Task description: For the string "computer", report how many lines in the records below contain it, and nothing more.

Supplied data:
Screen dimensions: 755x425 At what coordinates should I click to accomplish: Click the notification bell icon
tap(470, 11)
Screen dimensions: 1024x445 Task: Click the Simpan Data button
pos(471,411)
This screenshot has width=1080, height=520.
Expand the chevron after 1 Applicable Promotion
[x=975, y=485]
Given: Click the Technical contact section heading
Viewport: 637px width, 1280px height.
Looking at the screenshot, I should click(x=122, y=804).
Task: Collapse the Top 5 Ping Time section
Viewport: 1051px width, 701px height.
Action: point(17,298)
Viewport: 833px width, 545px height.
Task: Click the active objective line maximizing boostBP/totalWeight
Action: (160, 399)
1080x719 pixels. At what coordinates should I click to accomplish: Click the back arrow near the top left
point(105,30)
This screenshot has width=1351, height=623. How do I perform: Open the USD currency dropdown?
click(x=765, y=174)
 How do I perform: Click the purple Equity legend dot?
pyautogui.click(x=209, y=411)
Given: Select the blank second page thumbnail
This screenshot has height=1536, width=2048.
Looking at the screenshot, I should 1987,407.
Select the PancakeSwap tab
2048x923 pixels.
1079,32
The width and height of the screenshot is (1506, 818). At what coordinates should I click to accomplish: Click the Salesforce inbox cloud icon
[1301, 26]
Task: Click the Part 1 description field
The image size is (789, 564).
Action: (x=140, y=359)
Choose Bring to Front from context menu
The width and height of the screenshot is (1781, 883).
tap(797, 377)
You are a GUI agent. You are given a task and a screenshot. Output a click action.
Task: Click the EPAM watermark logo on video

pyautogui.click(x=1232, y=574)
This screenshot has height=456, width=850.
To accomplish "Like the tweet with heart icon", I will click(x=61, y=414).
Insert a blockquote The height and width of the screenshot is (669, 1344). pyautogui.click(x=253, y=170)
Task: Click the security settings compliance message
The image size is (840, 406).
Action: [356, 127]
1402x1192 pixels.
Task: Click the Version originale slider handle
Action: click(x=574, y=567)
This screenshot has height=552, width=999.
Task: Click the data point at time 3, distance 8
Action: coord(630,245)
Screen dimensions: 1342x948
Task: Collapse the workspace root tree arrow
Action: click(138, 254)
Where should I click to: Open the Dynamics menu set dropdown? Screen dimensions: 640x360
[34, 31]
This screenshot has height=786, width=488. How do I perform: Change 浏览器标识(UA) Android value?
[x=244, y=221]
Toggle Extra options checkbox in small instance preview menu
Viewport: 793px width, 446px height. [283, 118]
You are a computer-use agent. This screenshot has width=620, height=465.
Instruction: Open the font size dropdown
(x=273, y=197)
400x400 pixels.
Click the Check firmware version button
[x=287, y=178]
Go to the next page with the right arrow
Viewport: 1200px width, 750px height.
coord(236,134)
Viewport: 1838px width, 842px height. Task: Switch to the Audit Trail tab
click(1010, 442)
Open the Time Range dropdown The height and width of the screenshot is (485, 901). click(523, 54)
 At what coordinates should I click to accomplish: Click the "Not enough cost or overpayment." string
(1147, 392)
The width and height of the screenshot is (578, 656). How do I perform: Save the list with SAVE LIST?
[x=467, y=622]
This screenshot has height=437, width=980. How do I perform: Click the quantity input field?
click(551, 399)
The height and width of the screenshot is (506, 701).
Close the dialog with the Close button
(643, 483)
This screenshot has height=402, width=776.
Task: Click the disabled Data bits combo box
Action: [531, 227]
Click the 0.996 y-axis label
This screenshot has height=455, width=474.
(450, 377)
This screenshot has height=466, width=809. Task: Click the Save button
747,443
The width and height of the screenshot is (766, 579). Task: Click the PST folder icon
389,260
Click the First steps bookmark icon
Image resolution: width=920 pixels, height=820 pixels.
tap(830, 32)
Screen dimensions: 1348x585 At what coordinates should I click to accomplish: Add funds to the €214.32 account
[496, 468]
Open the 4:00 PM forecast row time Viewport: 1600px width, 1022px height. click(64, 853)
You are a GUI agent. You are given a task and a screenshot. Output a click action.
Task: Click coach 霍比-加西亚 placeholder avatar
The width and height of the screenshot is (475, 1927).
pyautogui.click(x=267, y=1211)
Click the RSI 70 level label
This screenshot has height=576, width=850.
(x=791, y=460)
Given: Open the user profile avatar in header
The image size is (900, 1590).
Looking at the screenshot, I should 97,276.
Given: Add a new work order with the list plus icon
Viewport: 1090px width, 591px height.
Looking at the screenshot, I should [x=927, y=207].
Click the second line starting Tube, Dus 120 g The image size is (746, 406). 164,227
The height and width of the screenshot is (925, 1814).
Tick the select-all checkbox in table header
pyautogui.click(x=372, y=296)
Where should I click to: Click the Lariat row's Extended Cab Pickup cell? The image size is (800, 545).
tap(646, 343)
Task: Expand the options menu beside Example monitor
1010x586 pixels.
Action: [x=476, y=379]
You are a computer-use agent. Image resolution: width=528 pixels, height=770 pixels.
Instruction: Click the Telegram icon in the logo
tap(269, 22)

Exercise answer: 2